We often think our friends are people who will stick up for you and never deny you their support. I was wrong as you’ll come to find out I always am. As one writes or agrees with something, see how your friends react to it. You’ll be as surprised as I was to find what they really mean.
There comes a time when you meet a nice friend and you start to believe that the relationship could evolve. Not into a dating relationship but into, what I term, a best friend relationship. I discovered single-handedly that when a friend isn’t comfortable with you that they don’t like to talk to you much even if you provide them the opportunity to talk to you. Yesterday afternoon, my friends and I went to go to the campus food court to site, eat and catch up on how we are enjoying this quarter since we hardly see each other. I was editing my Crush column when I noticed that everyone was hardly talking to one another. Naturally, the thing I can’t stand is when my friends don’t talk and we listen to other people talk. Therefore, I was about to say something when someone asked me, “What are you working on?” I replied by telling them all about my blog since the campus newspaper won’t post my column.
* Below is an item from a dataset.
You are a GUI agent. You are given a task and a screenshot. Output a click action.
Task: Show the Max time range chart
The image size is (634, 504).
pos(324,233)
I then added on, “It was originally going to be titled Am I Thin Yet? because I think that people only talk to other people based on superficiality instead of a person is an average Joe/Jane and may have a great personality. One of my friends, being very out spoken, happened to mention that it is actually my fault/ or to clarify the persons fault for not attending social events, etc. I didn’t understand so I asked her to clarify. She replied and continued to talk about that just because someone is thinner or prettier doesn’t necessarily mean that they want to talk to other people. She paused and I asked her, “The thing is that I feel nervous talking to people because I feel that they won’t like me or not want anything to do with me”.
Actually the thing was that I know that people aren’t willing to accept someone into their clique until you prove yourself worthy of joining. Call me crazy but I think that it is how society functions. N-E-Wayz, going back a bit, sorry for the side track note, my friend stated that the other people may feel the same way. She then said something that made me wonder that perhaps I am right. She said, “I mean look at me. I talk to people but because I put myself out there”. I didn’t get it. Why use herself as an example? I mean, she is this beautiful girl with smarts, great personality, and …thin. I’m not trying to offend her but I couldn’t grasp the notion/concept of what she was trying to say. All I could think about was that somehow I was right about the way people react to superficiality compared to a great personality.
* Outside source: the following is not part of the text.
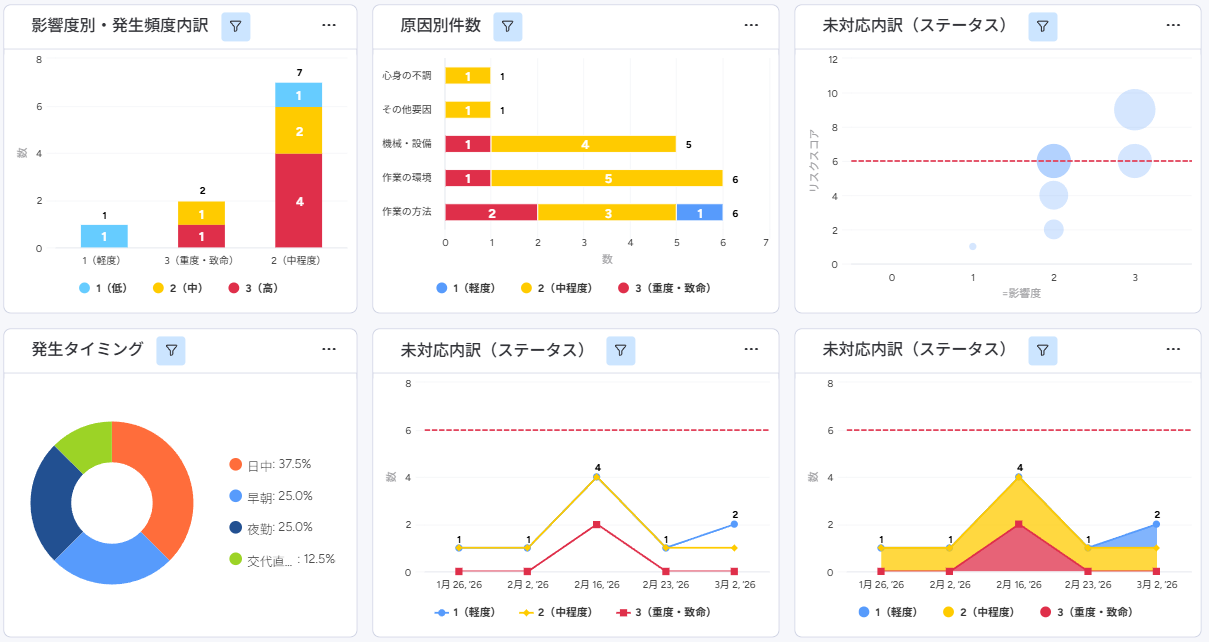The width and height of the screenshot is (1209, 642).
Task: Click the ellipsis icon on bubble chart panel
Action: (1173, 26)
After we all finished talking and eating, we went our separate ways. However, I couldn’t let go about what was had been said. More importantly I couldn’t let go the notion that she was mostly my friend’s friend. Therefore, I began to wonder about friendships with a friend’s friends. As one begins to explore their friends’ friends, when is it not okay to meet them? In other words, if you friend had a friend and she/he hardly talked to you and when she/he did, they would say something that would make you question about why you are hanging around them? Perhaps, we tolerate it because we are intrigued about how someone treats us and we wonder why they are like that towards us. Or, perhaps it is because we know that friend is a very good friend to your friend and so you try to appease them in any way?
I begin to wonder about friendship and people, there should be a saying about boundaries or barriers that people put up to protect themselves from others. “Maybe walls weren’t made to be torn down”. I don’t know. I’ll leave that to you to come up with one. Well, I shall leave you with that to ponder because it can be another blog/ column someday.